──────── DATASET EXCERPTS
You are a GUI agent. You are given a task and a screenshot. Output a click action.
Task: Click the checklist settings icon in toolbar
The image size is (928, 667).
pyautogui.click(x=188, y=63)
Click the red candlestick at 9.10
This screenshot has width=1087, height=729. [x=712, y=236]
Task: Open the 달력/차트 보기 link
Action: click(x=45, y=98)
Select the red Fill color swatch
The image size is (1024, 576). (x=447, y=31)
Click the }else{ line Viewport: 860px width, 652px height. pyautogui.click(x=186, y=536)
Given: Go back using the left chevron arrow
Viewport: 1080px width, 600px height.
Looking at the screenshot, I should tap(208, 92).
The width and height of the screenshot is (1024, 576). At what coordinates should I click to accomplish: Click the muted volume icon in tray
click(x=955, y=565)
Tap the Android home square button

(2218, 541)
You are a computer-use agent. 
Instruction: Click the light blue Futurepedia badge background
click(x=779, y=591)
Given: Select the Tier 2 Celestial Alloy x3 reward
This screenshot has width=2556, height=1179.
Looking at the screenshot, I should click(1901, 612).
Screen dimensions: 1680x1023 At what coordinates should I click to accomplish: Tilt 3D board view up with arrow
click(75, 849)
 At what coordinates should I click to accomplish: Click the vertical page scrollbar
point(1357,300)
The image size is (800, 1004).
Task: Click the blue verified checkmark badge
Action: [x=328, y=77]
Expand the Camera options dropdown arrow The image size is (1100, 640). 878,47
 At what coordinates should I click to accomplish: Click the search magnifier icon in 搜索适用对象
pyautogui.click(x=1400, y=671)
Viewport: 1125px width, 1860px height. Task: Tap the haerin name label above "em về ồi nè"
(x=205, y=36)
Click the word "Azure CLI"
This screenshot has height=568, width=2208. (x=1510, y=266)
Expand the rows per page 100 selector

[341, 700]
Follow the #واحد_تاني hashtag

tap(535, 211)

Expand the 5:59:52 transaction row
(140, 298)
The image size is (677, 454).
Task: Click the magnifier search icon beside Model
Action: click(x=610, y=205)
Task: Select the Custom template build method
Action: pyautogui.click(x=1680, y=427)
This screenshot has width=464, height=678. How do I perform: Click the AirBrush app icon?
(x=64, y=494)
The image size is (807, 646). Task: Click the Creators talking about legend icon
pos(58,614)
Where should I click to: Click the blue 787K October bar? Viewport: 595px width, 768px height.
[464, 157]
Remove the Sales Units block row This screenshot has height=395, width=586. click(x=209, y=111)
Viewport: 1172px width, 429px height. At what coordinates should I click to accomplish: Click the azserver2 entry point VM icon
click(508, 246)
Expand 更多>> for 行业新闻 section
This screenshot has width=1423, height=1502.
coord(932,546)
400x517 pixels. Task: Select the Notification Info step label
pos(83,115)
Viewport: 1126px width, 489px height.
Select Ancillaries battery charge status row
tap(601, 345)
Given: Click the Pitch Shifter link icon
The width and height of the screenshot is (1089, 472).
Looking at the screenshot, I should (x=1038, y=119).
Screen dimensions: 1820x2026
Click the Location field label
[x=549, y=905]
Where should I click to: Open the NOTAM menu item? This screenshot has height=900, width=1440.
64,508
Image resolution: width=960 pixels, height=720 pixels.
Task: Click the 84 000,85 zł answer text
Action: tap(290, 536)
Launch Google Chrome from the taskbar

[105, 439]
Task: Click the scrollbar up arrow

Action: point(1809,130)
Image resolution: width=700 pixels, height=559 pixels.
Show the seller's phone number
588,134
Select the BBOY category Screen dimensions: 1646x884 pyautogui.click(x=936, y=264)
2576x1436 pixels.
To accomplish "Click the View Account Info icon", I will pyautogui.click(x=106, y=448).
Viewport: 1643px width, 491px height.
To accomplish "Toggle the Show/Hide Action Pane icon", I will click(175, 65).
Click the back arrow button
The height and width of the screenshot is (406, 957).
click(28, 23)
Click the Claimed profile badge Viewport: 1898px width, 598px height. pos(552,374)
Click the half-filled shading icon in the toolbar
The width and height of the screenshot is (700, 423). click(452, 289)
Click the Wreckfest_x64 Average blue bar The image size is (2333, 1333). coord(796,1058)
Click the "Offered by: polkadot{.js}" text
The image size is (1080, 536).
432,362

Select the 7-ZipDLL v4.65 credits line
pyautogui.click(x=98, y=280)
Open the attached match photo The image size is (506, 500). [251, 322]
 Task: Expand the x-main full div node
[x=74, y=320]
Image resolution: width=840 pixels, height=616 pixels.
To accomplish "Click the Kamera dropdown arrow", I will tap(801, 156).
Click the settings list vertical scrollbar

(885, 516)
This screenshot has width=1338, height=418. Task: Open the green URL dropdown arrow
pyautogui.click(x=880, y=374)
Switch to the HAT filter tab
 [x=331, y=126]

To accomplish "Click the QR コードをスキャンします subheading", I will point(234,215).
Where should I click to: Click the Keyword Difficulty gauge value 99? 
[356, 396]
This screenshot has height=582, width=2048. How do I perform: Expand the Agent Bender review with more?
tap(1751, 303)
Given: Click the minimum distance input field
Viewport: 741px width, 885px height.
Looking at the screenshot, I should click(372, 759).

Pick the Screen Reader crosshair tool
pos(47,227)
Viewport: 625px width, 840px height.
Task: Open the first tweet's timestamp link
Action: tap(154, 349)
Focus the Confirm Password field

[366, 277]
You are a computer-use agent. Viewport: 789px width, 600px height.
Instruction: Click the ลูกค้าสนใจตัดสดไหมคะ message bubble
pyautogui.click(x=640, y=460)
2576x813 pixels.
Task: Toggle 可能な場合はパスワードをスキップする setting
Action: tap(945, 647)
────────────────
> **WORK INSTRUCTION**
From the listing, copy each line containing the word "computer".

> **OUTPUT FOR THIS EXERCISE**
You are a computer-use agent. 
You are a computer-use agent. Viewport: 789px width, 600px height.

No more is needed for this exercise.